Procès Cannes Torcy : "Le djihad, je suis pas pour, je suis pas contre"

Qu’y a-t-il en commun entre Jamel B., 30 condamnations au tribunal des enfants, radicalisé en prison, et Victor G., enfant de la grande bourgeoisie parisienne, converti à l’islam ? Ils comparaissaient tous deux au procès de la cellule terroriste Cannes Torcy et risquent 20 ans de réclusion criminelle.

Une salle d’audience est parfois un concentré vertigineux de la société. Mercredi 25 avril, lors de la cinquième journée du procès fleuve de la cellule terroriste Cannes Torcy, il s’est passé l’un de ces moments-là : un choc de classes sociales, avec la confrontation de deux mondes que tout oppose.

Pour l’incarner, ces deux hommes qui risquent l’un et l’autre vingt ans de réclusion criminelle : Jamel B., 30 ans, et Victor G., 28 ans. Le matin comparaissait Jamel B., qui a passé plus de temps en prison que dehors, un habitué du tribunal des enfants, où il avait déjà récolté une trentaine de condamnations pour des vols et divers délits, et qui a franchi les portes d’un pénitencier la première fois à 6 ans : il venait rendre visite à son père, un caïd des stups, qui a lui aussi passé sa vie à l’ombre.

### [CONSIGNES]
1. Présentez sous forme de tableau Markdown les lignes de la liste, à partir de la ligne qui contient "Viewport: 1092px width, 1110px" jusqu’à celle qui contient "pyautogui.click(x=936, y=445)", incluse, avec une colonne Rang pour le numéro et une colonne Contenu pour la ligne. Sautez les lignes vides et laissez les images de côté.
2. Prolongez l’article sur le procès de la cellule Cannes Torcy à partir de sa dernière phrase.
L’article et la liste n’ont aucun lien l’un avec l’autre.

### [LISTE FOURNIE]
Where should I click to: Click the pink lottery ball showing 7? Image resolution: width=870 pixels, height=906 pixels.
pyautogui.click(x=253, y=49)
---
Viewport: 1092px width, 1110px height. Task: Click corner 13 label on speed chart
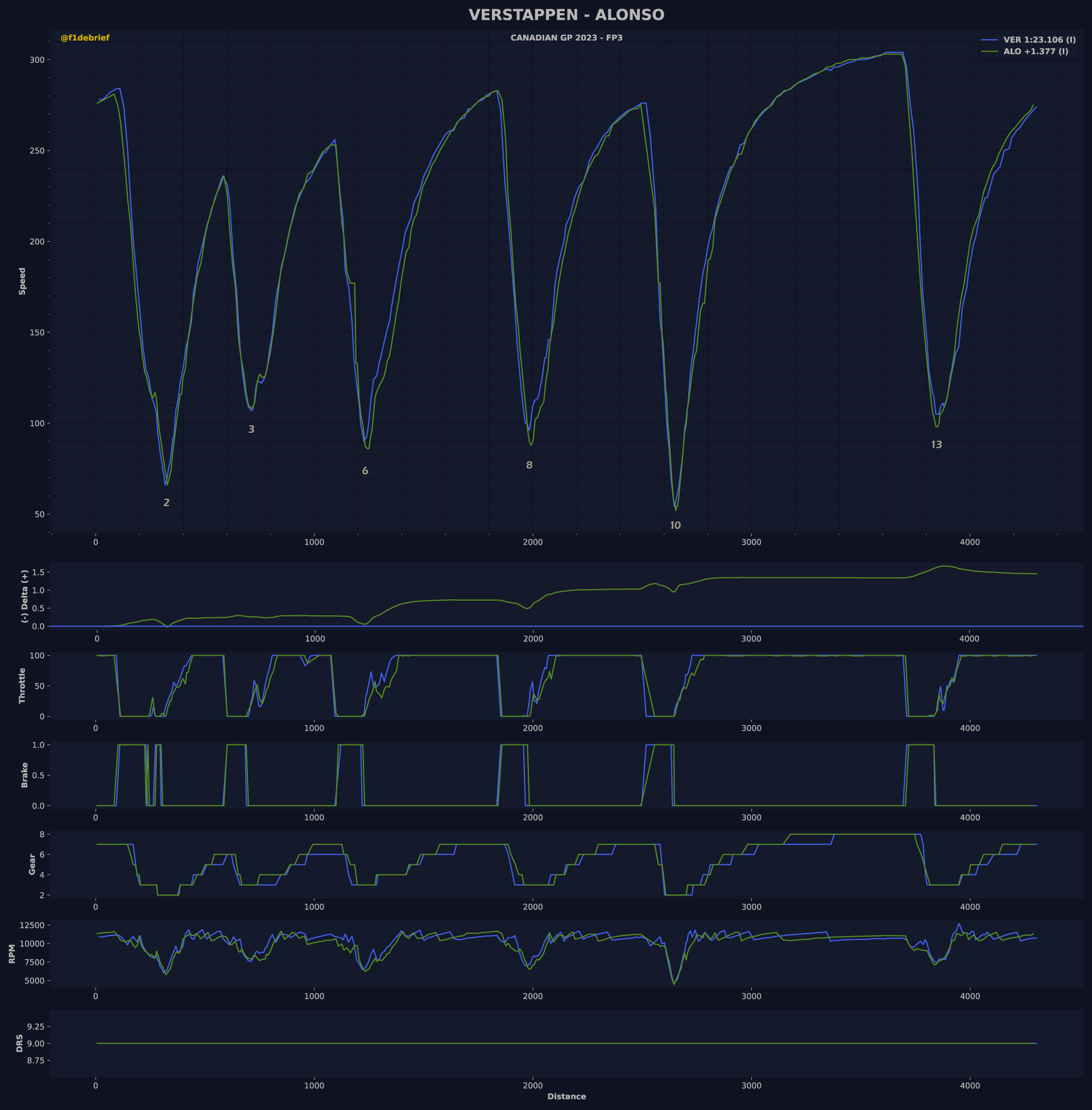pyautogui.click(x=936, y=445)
==
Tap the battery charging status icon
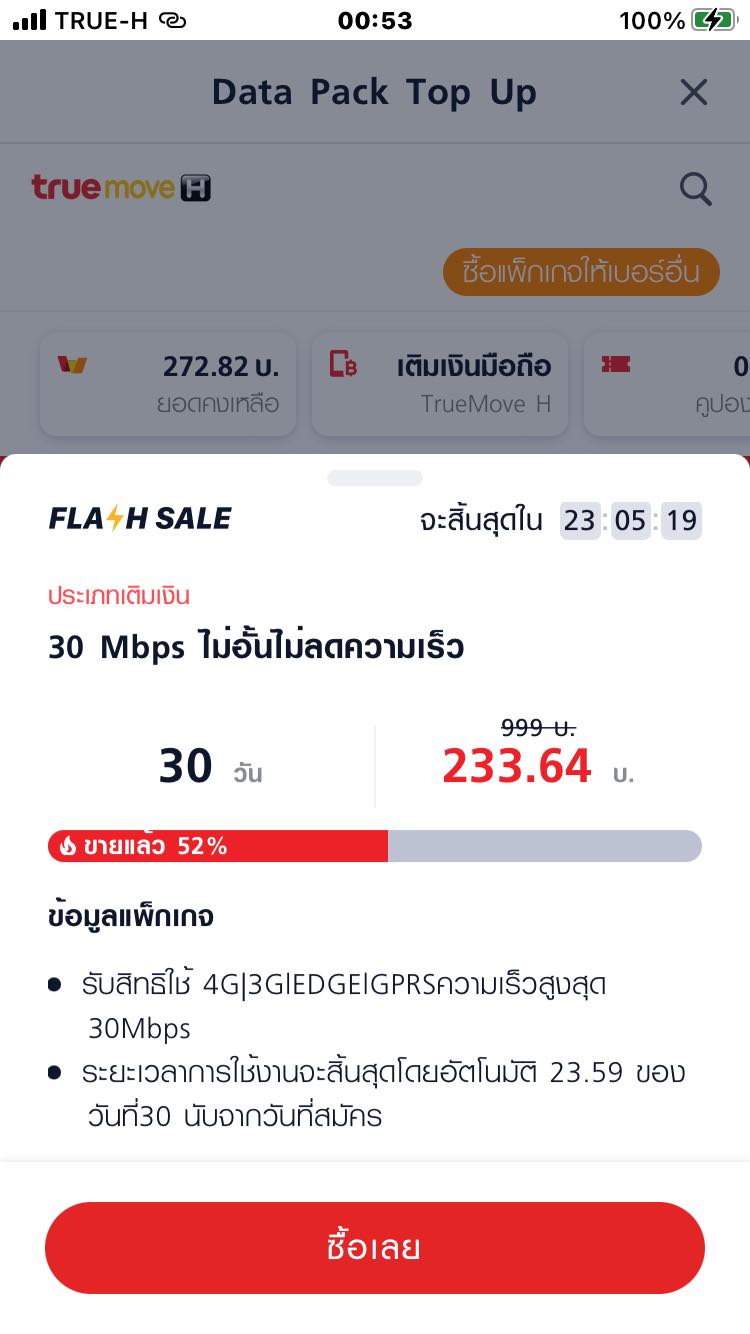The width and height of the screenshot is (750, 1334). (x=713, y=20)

### [RÉPONSES ATTENDUES]
1.
| Rang | Contenu |
|---|---|
| 1 | Viewport: 1092px width, 1110px height. Task: Click corner 13 label on speed chart |
| 2 | pyautogui.click(x=936, y=445) |

2.
L’après-midi, c’était au tour de Victor G. de s’avancer à la barre. Un enfant de la grande bourgeoisie, parents intellectuels, père et mère dans la finance, élevé dans le 8ème arrondissement à Paris, école privée catholique, et ancien du collège huppé Chaptal. Jamel B. est dans le box des accusés, côtés détenus, séparés par une simple vitre de Victor G., qui comparaît libre : il a été mis en liberté en avril 2015. Leur seul point commun ? Ils ont été embarqués tous deux, à des degrés différents, dans l’orbite de Jérémie Louis-Sidney, le cerveau de la bande Cannes Torcy, accusé d’avoir fomenté entre autres un attentat contre une épicerie casher de Sarcelles. Jérémie Louis-Sidney est mort : quand les policiers l’ont interpellé fin 2012, il a fait feu et a été abattu.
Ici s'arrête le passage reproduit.